«у меня, кроме дочки, нет никого. у него есть всё, кроме дочки.
не скользнуть в ментальный водоворот рЫбине-оболочке
из часов золотых, что идут икс лет – равви ходики эти носит
иногда, работая на земле делателем колосьев.
у него, кроме слова, нет ничего. у меня есть всё, кроме слова.
оживить сверхновый индиговорд – богу не нужен повод.
даже ночью рутины невпроворот – обжигает горшки и души.
мы весною прячем его в киот бисерною игрушкой.
у меня, кроме веры, нет ничего. у него есть всё, кроме веры.
положил за други своя живот, смрадом дышал и серой.
серой мере не выпрыгнуть из себя. горе-копья судьбы всеобщей –
тополя – молчание серебрят: ропщут... на солнце ропщут.»
у меня, кроме зуба, нет ничего. у него есть всё, кроме зуба.

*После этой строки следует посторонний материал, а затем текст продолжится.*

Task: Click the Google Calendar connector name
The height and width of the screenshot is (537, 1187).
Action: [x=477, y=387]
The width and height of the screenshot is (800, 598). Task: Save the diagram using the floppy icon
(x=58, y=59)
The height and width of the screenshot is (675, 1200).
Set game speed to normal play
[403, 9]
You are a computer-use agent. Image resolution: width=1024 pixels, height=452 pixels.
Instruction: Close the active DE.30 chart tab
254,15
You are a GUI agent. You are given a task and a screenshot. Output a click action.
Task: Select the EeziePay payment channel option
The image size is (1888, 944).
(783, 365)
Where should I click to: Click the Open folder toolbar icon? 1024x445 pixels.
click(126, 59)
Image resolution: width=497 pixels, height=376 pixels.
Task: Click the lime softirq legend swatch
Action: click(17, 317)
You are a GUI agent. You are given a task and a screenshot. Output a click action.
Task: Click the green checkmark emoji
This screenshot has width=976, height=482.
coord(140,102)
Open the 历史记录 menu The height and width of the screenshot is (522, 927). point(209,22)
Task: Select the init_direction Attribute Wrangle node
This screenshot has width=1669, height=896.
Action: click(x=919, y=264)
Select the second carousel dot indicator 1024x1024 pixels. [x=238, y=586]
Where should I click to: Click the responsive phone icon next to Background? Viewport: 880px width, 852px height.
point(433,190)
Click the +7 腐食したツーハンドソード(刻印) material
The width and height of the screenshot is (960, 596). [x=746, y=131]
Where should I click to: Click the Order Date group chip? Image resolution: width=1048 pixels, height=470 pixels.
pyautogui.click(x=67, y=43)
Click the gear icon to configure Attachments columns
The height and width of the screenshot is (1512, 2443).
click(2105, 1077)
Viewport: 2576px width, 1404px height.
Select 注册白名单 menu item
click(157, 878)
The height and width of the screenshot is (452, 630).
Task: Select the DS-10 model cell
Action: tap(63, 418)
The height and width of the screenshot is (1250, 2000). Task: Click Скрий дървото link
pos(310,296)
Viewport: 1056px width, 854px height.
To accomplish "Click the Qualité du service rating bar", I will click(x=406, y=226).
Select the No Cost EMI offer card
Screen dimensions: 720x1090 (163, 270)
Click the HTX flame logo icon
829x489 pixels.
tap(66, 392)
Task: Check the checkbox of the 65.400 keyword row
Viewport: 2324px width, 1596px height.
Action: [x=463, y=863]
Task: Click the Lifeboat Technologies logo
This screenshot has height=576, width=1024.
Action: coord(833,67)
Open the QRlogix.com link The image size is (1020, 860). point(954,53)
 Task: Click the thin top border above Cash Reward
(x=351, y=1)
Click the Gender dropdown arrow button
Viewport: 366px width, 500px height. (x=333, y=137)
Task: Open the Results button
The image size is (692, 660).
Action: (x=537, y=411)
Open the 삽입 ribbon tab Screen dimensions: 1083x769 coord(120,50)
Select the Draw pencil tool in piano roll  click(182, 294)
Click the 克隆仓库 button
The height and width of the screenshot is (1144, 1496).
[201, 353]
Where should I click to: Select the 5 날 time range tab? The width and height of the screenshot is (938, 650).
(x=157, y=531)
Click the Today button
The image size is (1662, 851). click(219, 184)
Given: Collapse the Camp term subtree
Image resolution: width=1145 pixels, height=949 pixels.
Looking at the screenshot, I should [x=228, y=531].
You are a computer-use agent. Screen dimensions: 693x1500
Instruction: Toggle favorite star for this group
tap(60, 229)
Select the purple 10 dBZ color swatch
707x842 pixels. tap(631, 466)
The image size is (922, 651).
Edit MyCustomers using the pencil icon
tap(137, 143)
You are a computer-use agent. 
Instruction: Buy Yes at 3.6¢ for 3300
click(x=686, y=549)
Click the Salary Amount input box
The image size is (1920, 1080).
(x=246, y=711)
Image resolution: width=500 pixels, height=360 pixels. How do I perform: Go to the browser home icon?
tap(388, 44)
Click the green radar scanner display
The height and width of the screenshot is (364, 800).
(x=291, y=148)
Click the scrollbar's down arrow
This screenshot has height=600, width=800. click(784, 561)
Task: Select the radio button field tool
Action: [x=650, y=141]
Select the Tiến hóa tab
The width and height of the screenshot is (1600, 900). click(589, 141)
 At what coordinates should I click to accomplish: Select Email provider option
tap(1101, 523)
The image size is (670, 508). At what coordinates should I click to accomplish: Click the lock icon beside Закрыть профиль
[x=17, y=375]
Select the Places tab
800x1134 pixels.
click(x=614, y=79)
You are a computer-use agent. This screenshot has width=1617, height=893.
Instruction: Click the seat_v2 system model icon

не скользнуть в ментальный шкуро-чулок вычищенной селЁдке,
приготовленной для раввина, который икс-лет, истово мобилизуя,
носит ходики на руке с гирьками и маятником посерёдке.
у него – на мои слова – нету слов, у меня же тех слов – тыщи,
оживляю сверхновый обсценноворд, а может и обсценновритер.
даже ночью, вставленный в амулет, зуб его соловьём свищет,
а его портрет – с рожками и ушами слона – в киоте лыбится хитро.
у меня, кроме веры, нет ничего, а ему я отбила веру,
заставляла «глистер» глотать – халитоз, и не было мочи!
что он клал в свой большой живот? – смрадом дышал, серой –
и амброзия сладко пылит, ропща, на сенокосилку ропщет.